The mysterious three phase power ...

There are times when you realise that you've always nodded your head when a particular topic came up and after doing that for long enough, you think you know what's going on.

Turns out that, no, you didn't, but that the topic itself was interesting enough to learn from. In my case, Three Phase Power. I came upon this topic over the past month while I struggled with power interruptions, blinking lights, weirdness throughout my house. Turns out that it's been happening for a lot longer than I've lived here.

After spending some time with the local power company, which I was told was filled with people who didn't care, turns out that they do, but they're busy people. After some back and forth, some logging, some finger pointing and head-scratching, the solution to my woes was to move me from the White Phase to the Blue Phase.

I nodded and smiled and everything was well with the world.

I know that there are three phases, Red, White and Blue. If you have overhead power in your street you'll likely notice four wires strung from pole to pole. One for each phase and one for neutral.

Apparently there's a standard for which is neutral and the order, but there are too many exceptions for me to spell that all out here, so I'll move on.

So, what's with these three phases?

If you spin a magnet between two coils you have a generator.
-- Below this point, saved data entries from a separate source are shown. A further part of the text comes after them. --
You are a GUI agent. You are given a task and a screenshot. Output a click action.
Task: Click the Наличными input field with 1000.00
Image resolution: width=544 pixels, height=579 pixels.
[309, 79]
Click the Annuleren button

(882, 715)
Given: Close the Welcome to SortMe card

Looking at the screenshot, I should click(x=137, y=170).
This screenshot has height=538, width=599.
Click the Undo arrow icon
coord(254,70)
As the magnet spins, the magnetic field increases through each coil, then peaks, then reduces, and as the next magnetic pole comes along, the magnetic field reverses, increases, peaks, reduces, etc.
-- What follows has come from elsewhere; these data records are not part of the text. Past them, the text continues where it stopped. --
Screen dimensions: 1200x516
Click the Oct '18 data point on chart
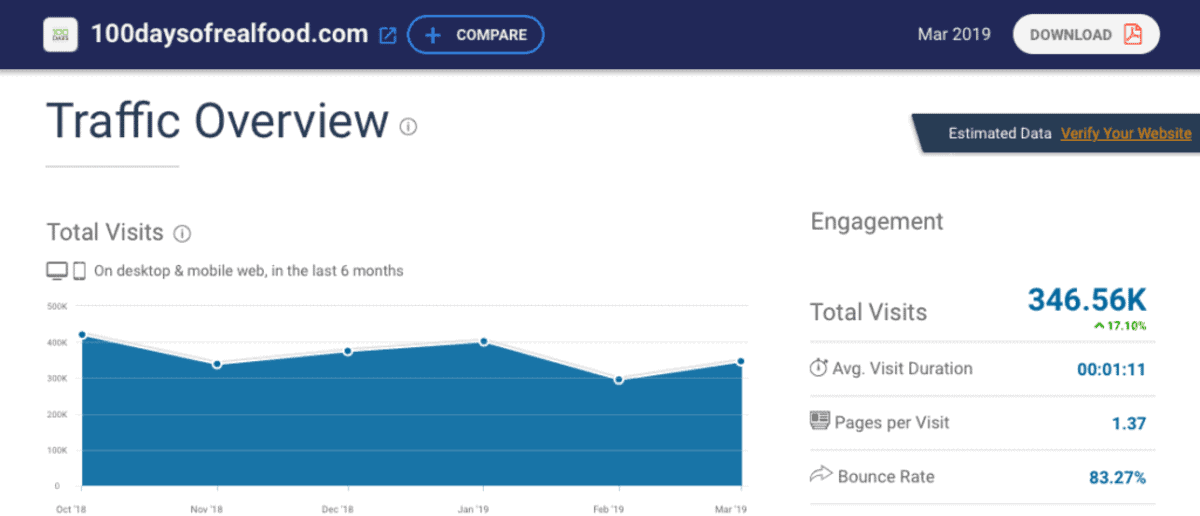[81, 335]
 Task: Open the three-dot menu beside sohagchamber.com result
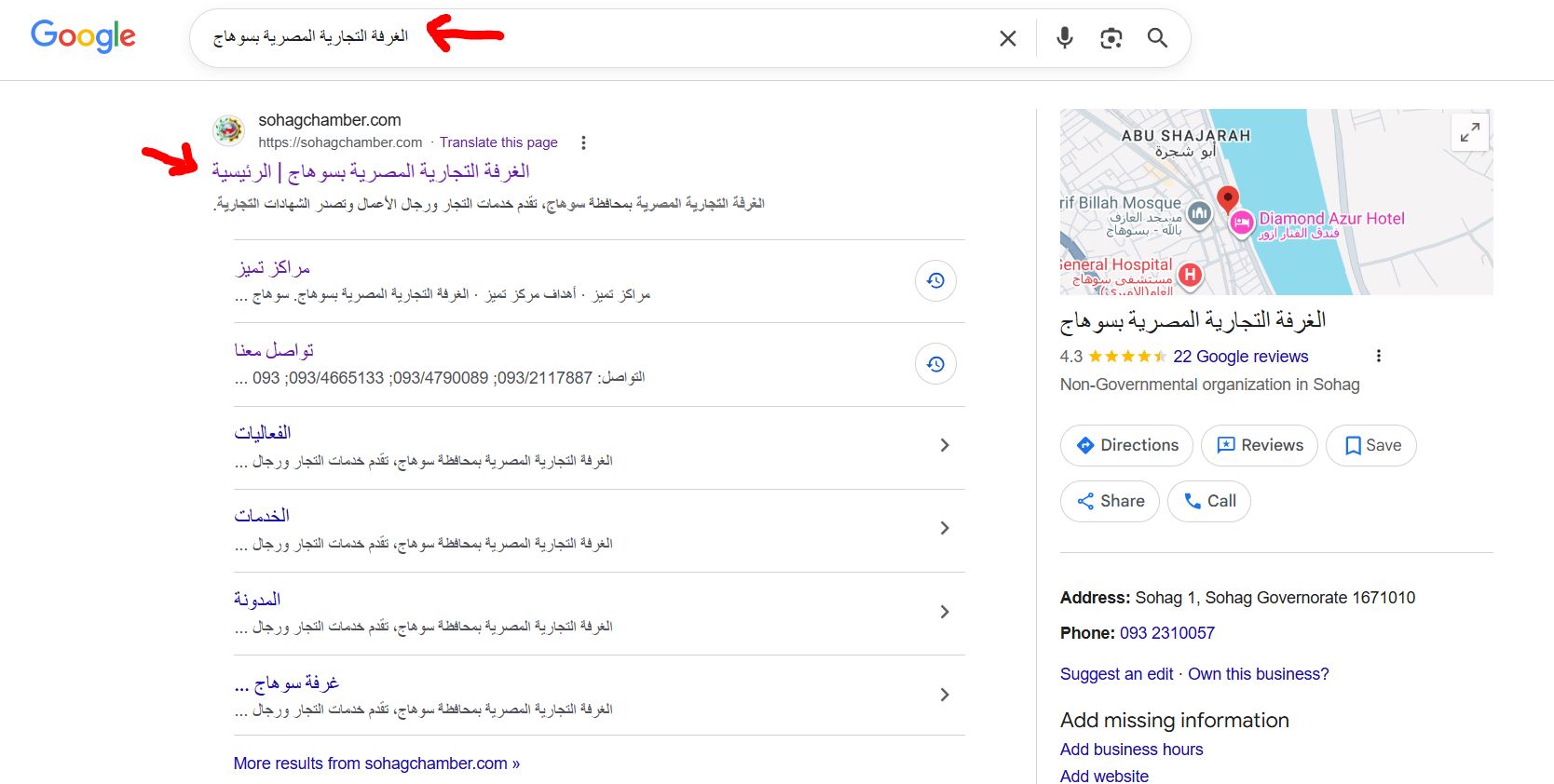pos(583,142)
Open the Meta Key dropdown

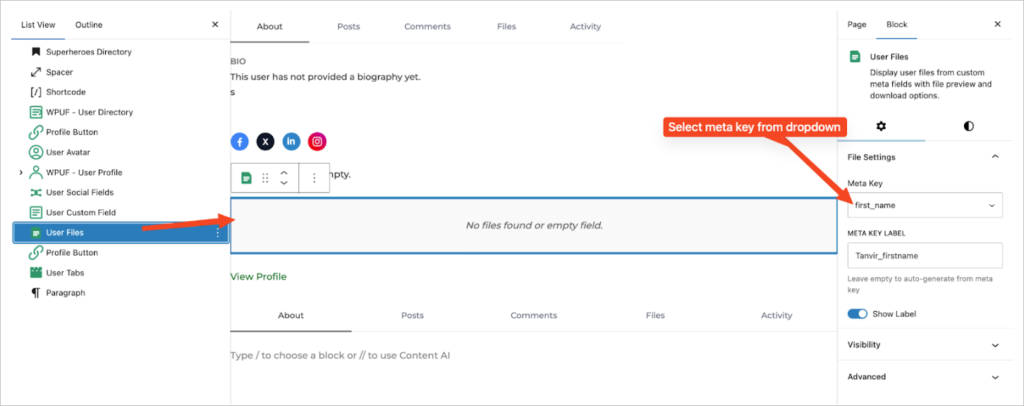point(925,205)
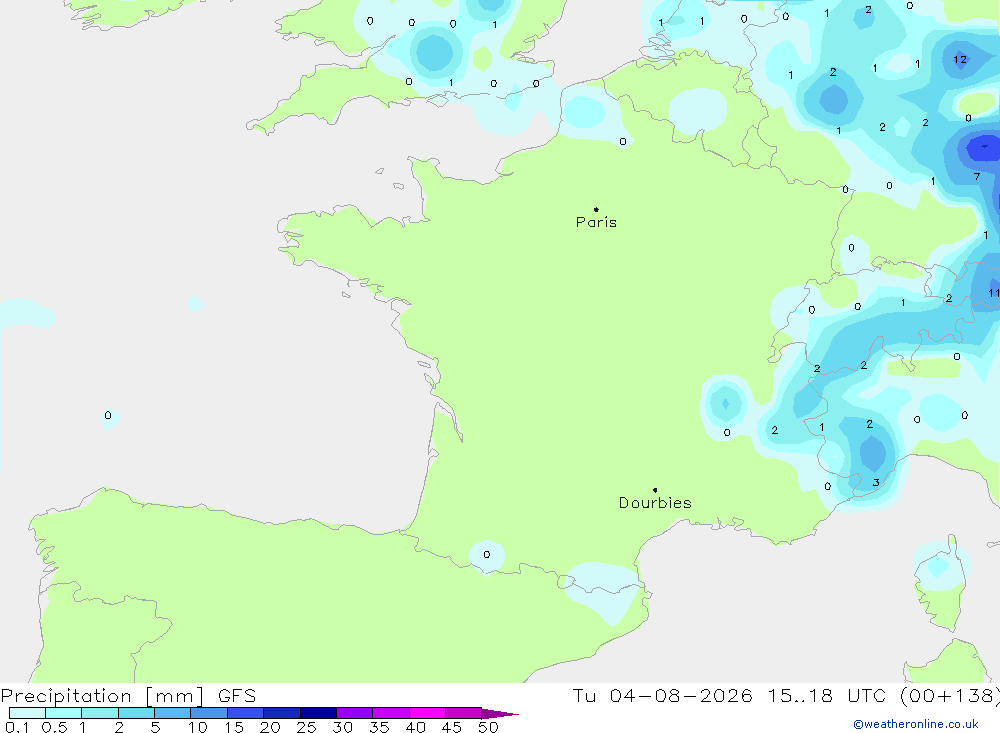Pick the dark blue 20 mm legend swatch
The height and width of the screenshot is (733, 1000).
point(282,713)

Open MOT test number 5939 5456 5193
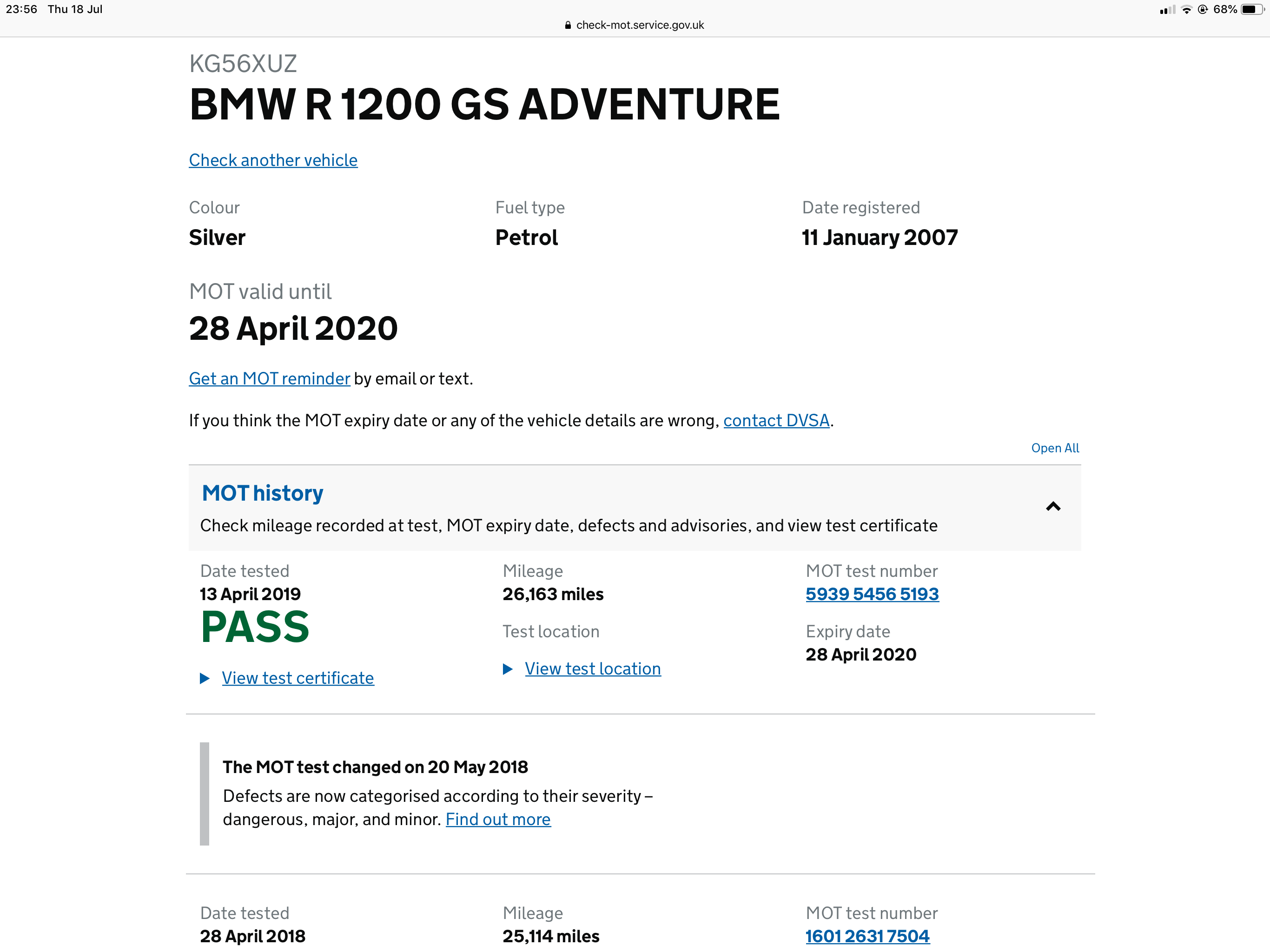coord(872,594)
If that sounds familiar, it's because I've just described a sine-wave. Every revolution of the magnet is a cycle and if you cycle, say 50 times, you get 50 cycles per second, or 50 Hz. For some countries it's not 50 Hz, but 60. Same thing, just faster.

That single set of opposing coils and magnet is a single phase. If you add another set of coils, 120 degrees further along, you get the same phenomenon, completely independently from the first set of coils.

That's the second phase. Rinse and repeat for the third phase.

To get that power to the rest of the suburb, you need to run a single wire for each phase and a common neutral wire, giving you the four wires that you see on a power pole.

Theoretically you could run with more phases, but you need to run more copper into the street, so power companies stopped at three.

You can think of these as three completely independent circuits, but they all share the same neutral, so there are some subtle interactions, like if the neutral becomes disconnected, bad news happens, especially in a place like Western Australia where ground conductivity is very poor.

In a normal home you'll get fed by one of those phases, in my case I changed over from the white phase to the blue phase. This means that each phase has a different set of users in the street. Roughly a third are using each phase.

Looking at the actual voltage and current that comes through at high enough resolution and you'll begin to recognise it as an RF spectrum with harmonics, variations, interference and other artefacts that make power show up as a varying feast, rather than the rock-solid expectation of 240V, 50 Hz you see on the sticker.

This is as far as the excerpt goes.